Sechs Jahre sind seit dem letzten englischsprachigen Studioalbum „Loved Me Back to Life“ vergangen, das nicht wirklich Fisch oder Fleisch war und nach einem angestrengt konzipierten Menü schmeckte. Um jede Zielgruppe zu „bedienen“. (Alternativer Hörtipp: "Encore un soir" aus 2016.) Diesmal vermag Céline Dion aber wieder zu berühren. „Courage“ eröffnet allerdings mit dem schon vom Las-Vegas-Abschied im Juni bekannten Motivationssong „Flying On My Own“: ganz nett, aber zu vorsichtig, um eine veritable coole, moderne Nummer zu sein.
Da liebt der Fan das Drama von „Lovers Never Die“ freilich viel mehr, wo das Bittersüße in Célines Gesang aus tiefster Seele kommt. Wie schon auf ihren französischen Werken wünscht man sich mehr von dieser unpolierten Ausnahmestimme, die dadurch den Song noch spürbarer macht – transportiertes Gefühl trotz High-Tech-Produktion.
Die Ballade „Falling In Love Again“ ist kein Single-Kandidat, entwickelt sich jedoch zum großen Emotionskino, ohne eine Sekunde am Mariah-Carey-Kitschgesäusel vorbei zu schrammen. Nicht bloß durch die „rauere“ Herangehensweise in der Interpretation. Anders gesagt: Sie muss nicht zeigen, was sie stimmlich kann, wie weit und wie hoch“ sie noch in der Lage ist, sondern sie spürt und transportiert „Falling In Love Again“.
Es folgen drei Titel, die im Frühherbst vorab veröffentlicht wurden: „Lying Down“ ist einmal mehr eine Kooperation mit Sia, aber viel stimmiger für Céline als der Titelsong des letzten Albums, der eine seltsame Aggressivität ausstrahlte und nicht zu ihr passen wollte.
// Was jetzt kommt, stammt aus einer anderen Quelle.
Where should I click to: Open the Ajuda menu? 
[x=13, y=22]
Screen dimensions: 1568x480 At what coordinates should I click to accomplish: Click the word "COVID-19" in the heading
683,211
Sowie: „Courage“ als zärtliche Hommage an René und das zwar groovige, aber einige Anläufe brauchende „Imperfections“ (besticht viel mehr, wenn man das ungeschminkte Video gesehen hat).
Mit „Change My Mind“ könnte man eine veritablen Blind-Audition im Radio oder bei „The Voice“ machen: Wer singt denn hier? Da käme man wohl gerade mal auf eine 50-Prozent-Quote für Céline Dion! Ein interessantes Zwischenspiel, wobei sich dann „Say Yes“ eher nach Füllnummer anhört, wobei gerade Céline aus Tausenden Kompositionsangeboten aussuchen kann. Womöglich hat die Auswahl aber auch mit der Treue und dem Vertrauen zu gewissen Produktionsteams zu tun, was dann einen rosigen Aspekt hätte . . .
„Nobody’s Watching“ und „The Chase“ entführen durchaus in andere, ungewohnte Genre-Gefilde und könnten anderssprachig einer Kooperation mit Jean-Jacques Goldman entsprungen sein, mit dem sie in ihrer Langue maternelle den Schlager verlassen konnte und zu einer der intimsten, berührendsten französischsprachigen Interpretinnen (‚D’eux“, „1 fille & 4 types“ etc.) wurde. Zartheit statt Volumen. Authentische, schöne Momente, die viel glaubwürdiger und nach einem inneren Bedürfnis klingen als der Großteil auf „„Loved Me Back to Life“. Als Abschied: „Perfect Goodbye“ singt Céline in der ersten Hälfte nicht als die weltweit sofort erkennbare bekannte Dion, das ist aber in der gesamten Dreieinhalb-Minuten-Nummer dann die Frau, die uns schon sehr nah kam, aber hier unglaublich direkt im gleichen Raum singt. Das macht ihr 2019 keine nach!
Fazit: Viereinhalb von fünf Sternen. Auch für ihre Disziplin für ihre Courage und das heute glaubhafte Gesamtpaket . . . sowieso für „Perfect Goodbye“.
Die Deluxe-Edition bietet vier Aufnahmen mehr. Als Fan will man die natürlich haben! Der Song „Heart Of Glass“ wurde wohl auch schon in ESC-Mainstream-Manier dem (reichen) Aserbaidschan als Song-Contest-Beitrag (mit nationaler Interpretin) angeboten. „Best Of All“ ist Durchschnitt, kann sich jedoch hinterhältig einschmeicheln. "The Hard Way" ist hingegen verzichtbar . . . Bleibt nur die Frage: Wo ist der zärtliche Ohrwurm „Play Me Like A Love Song“, von dem seit dem Spätsommer ein Snippet auf YouTube herumgeschwirrt ist? Denn das klang fast nach einem zweiten „My Heart Will Go On“! Bitte nachreichen! Für die Edition 2020?